Once I found a woman who was 9 months pregnant, but did not have a birth-allowed certificate. According to the policy, she was forced to undergo an abortion surgery. In the operation room, I saw how the aborted child’s lips were sucking, how its limbs were stretching. A physician injected poison into its skull, and the child died, and it was thrown into the trashcan. To help a tyrant do evils was not what I wanted. I could not bear seeing all those mothers grief-stricken by induced delivery and sterilization. I could not live with this on my conscience. I, too, after all, am a mother.
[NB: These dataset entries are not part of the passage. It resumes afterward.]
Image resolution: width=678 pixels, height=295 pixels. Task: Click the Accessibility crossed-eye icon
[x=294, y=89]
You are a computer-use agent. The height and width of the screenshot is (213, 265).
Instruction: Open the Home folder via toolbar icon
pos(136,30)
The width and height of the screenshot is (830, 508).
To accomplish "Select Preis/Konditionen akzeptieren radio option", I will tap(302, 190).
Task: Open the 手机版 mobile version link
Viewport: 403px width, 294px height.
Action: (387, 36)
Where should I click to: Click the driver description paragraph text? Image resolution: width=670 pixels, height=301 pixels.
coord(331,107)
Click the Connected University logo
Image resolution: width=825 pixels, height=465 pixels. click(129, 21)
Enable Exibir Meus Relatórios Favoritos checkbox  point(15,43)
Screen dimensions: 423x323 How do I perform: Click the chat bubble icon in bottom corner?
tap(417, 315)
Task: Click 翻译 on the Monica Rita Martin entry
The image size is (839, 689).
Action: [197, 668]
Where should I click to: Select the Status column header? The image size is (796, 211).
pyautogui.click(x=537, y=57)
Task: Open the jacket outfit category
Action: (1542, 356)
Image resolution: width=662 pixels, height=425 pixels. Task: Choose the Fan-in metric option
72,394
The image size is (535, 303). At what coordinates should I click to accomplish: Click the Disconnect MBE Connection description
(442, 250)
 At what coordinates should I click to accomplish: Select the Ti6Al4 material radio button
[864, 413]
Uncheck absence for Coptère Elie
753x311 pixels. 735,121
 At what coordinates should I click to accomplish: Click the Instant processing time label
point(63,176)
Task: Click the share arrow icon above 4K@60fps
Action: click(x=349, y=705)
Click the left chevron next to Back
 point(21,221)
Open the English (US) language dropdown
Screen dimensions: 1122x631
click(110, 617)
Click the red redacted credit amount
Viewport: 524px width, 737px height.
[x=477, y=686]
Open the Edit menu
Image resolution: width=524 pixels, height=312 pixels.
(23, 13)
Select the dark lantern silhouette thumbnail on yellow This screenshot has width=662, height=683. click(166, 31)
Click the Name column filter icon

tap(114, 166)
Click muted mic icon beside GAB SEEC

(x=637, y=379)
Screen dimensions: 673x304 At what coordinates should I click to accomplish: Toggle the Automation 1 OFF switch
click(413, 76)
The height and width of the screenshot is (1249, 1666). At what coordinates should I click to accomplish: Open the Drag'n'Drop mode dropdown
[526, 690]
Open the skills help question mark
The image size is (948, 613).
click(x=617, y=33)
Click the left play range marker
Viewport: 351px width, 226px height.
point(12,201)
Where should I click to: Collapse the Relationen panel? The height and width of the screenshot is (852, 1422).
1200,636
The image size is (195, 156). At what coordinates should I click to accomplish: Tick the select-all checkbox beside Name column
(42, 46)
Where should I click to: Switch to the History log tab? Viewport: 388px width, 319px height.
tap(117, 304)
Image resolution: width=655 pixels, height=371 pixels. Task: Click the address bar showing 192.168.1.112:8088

All of those 14 years, I was a monster in the daytime, injuring others by the Chinese communist authorities’ barbaric planned-birth policy, but in the evening, I was like all other women and mothers, enjoying my life with my children. I could not live such a dual life anymore. Here, to all those injured women, to all those children who were killed, I want to repent and say sincerely that I’m sorry! I want to be a real human being. It is also my sincere hope that what I describe here today can lead you to give your attention to this issue, so that you could extend your arms to save China’s women and children.